Plot Details: This review reveals major details about the movie‘s plot.

I guess under most circumstances I‘d like this movie. I enjoy military history and good action flicks, and by all counts this is both. The problem is that it sits next to the film ZULU on my video shelf, and I‘m forced to compare the two. Against the earlier epic retelling of the heroic stand at Rorkes Drift this film seems to pale, and it‘s not just because it tells the story of a major British defeat.

Zulu Dawn is the story of the massacre of over 800 British soldiers and 400 native allies at Ishlandewana in January of 1879. Through a series of political manipulations the British Government succeeds in forcing the Zulu nation into a war. The main reason was to neutralize the military threat the Zulu nation posed to the South African colonies and incidentally invade, conquer, and exploit the vast lands and cattle of Zulu Land. All of this is explained in the first half of the movie.

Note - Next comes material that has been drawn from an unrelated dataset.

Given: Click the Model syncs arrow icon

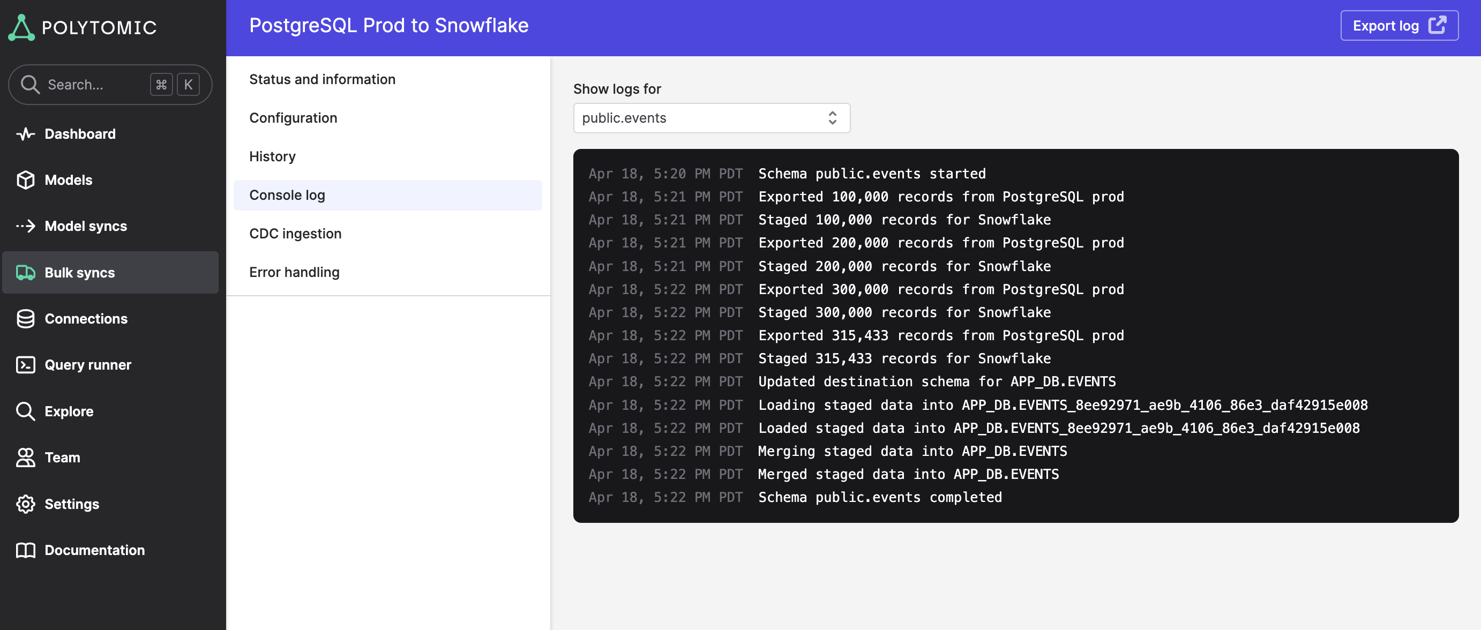Looking at the screenshot, I should 25,226.
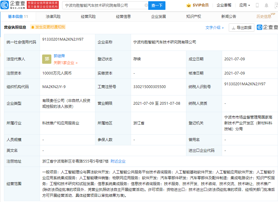Clear the search box using the X icon
This screenshot has width=278, height=202.
click(x=147, y=5)
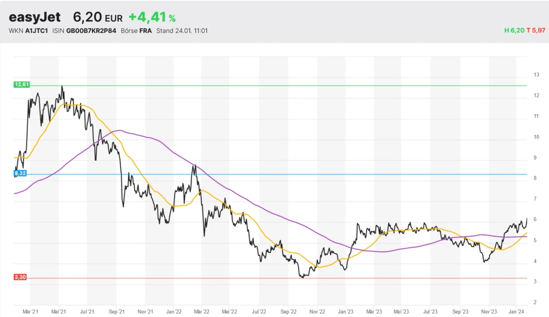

The British commander of the invasion, Lord Chelmsford displayed equal amounts of contempt and ignorance for his enemy‘s abilities, and total lack of common sense. He literally broke every basic rule of military common sense and tactics known. He ignored information and intelligence on the Zulus and continually split his force into small columns incapable of supporting one another.

It was one of these columns the centre or number 3 one that was surprised by a force of 20,000 Zulus and literally wiped out in the space of a few hours on January 22, 1879. Even though outnumbered and surprised, the British soldier‘s superior fire power almost won the day.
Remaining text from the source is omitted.